- [Exercise requirements]: Extend the personal blog text below about depression and winter house sitting, starting right after its final sentence.

- [Source extract]:

In the years that followed I would learn more about depression than I ever wanted to know, as I exprienced it myself, including a clinical depression that I should have been hospitalized for.  I know now what I didn't know then.  That I should have just hugged that girl and to hell with forcing her to go to school.  That instead instead of nagging and threatening her, I should have held her and told her I loved her and everything would be Okay.  Maybe that wouldn't have worked ut then again maybe it would have.

Next month it will be 50 years since this happened and I will drive by a house where the bushes with the white flowers  and yellow flowers grow and I will remember Judy, like I have for the past 49 years.

Monday, April7th, 2014.......9:48p.m.

Wednesday, February 26, 2014

February Blog

I spent almost all of February pet/house sitting for a friend, while her husband had bowel surgery.  Their house is only a 15 minute drive from home, however, in February in Bruce County, where I live, that is a long way.  Our winter has been hard even for a Bruce County winter.  When I moved in with my daughter and her family I decided that I wasn't ready for full retirement and started a small business looking after people's homes and pets while they were away.  This wasn't to augment my income as much as to give me a purpose, something to do and feel good about.

- [Material provided]:
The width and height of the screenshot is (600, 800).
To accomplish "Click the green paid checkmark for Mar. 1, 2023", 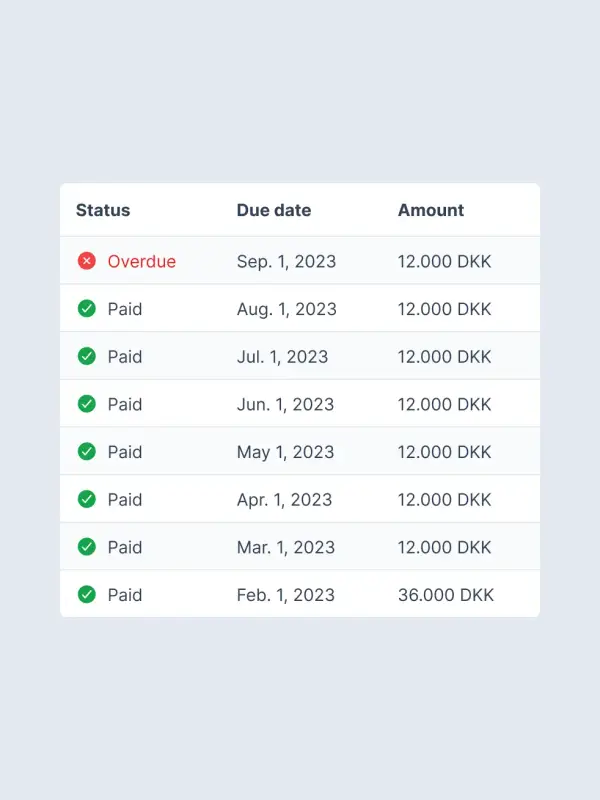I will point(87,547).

==

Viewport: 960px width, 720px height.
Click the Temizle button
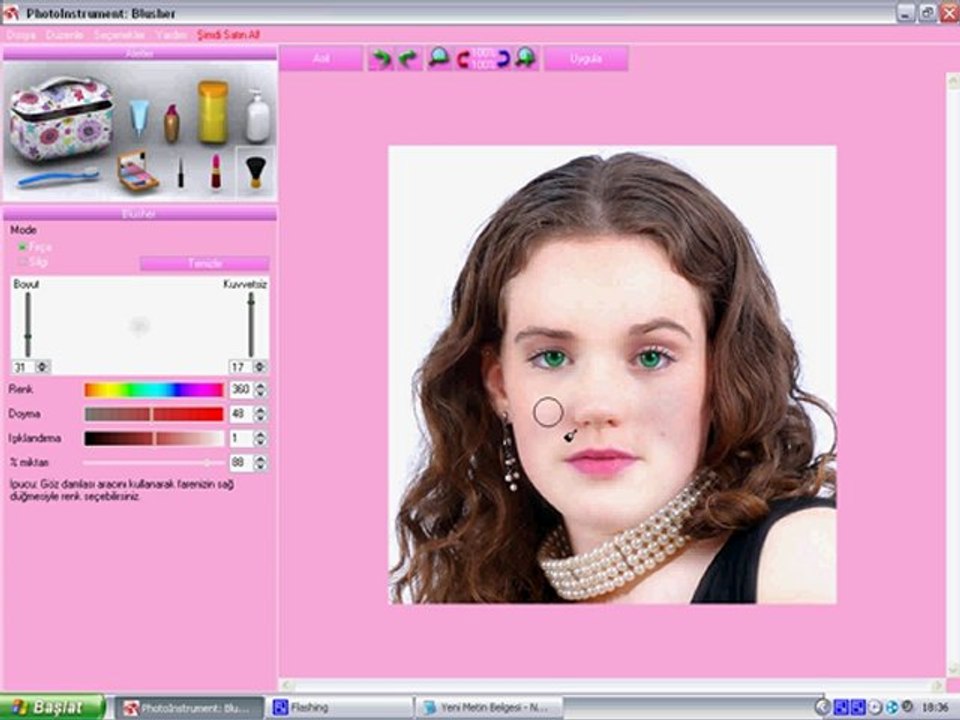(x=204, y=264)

==

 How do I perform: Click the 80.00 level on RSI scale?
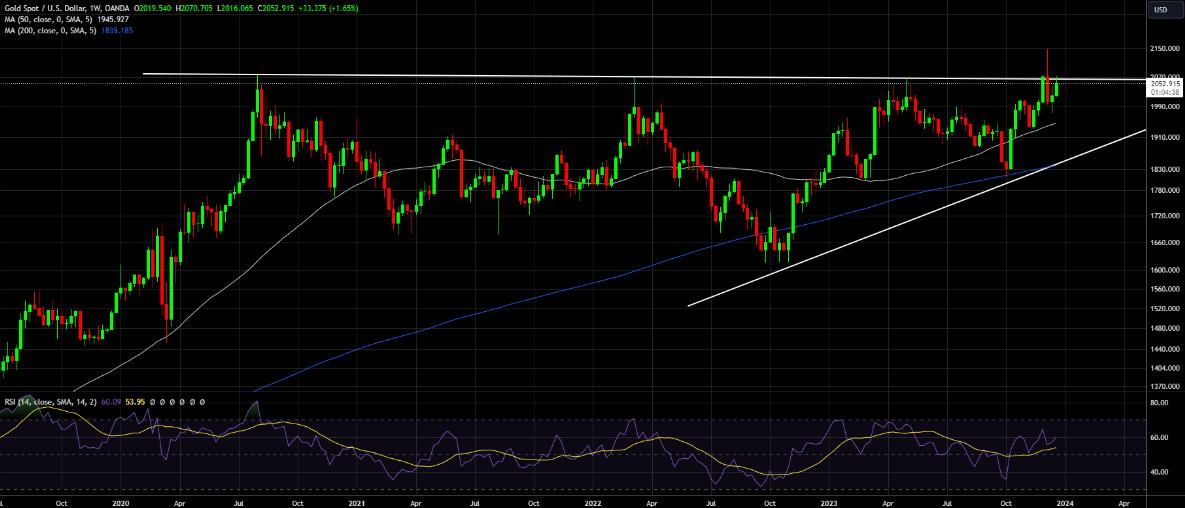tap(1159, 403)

- [Result of the exercise]:
I constantly surprise myself at how chameleon I am.  Within 24 hours of moving into someone else's home I feel comfortable and change my routine to fit the dogs, cats or whatever and the motion of the house.  Houses have motions and they are all different.  The way the furnace or air conditioning clicks in and the fridge runs, what time the water softener back washes as well as the special creaks and moans from heat, cold, or wind.

Also when I am alone with just the pets and plants and all is quiet my minds slides back into the past and memories from the past flood me, memories that are much easier to push back down or smother when I am in my home with the comings and goings of all of our household.

Part the memories that kept appearing the past 3 weeks included the suicide of my step daughter when she was 15 and I was 25 years old.  I decided while I was away that this was something I needed to blog about and I will, probably in my next blog.  Some scars never really heal and sometimes not looking at them is more difficult than finding the courage to let the light in and reexamining the event and the feelings squished so tightly around around them and over them.

Wednesday, February 26th, 2014.....8:06p.m.

Thursday, January 30, 2014

January, 2014

Wow, what a month.  I don't think I have been out of the house for more than 3 times this entire month.  Where we live it is known as snow country, however, this month has exceeded anything we could have expected.  As a result I have spent almost all of my time in my favorite housecoat.  It is pink and fleecy and fluffy and warm.  So except for showers and laundry it has been my apparel of choice all month.

We have one real concern.  We heat by propane and the tank is getting low.  There is no way in hell that a propane truck could get through our quarter mile snow drifted driveway.  We have backup electric heat in the upstairs bedrooms and Dennis, my son in law, has purchased small electric plug in heaters for the downstairs.  We also cook with propane so running out of propane could be a real problem.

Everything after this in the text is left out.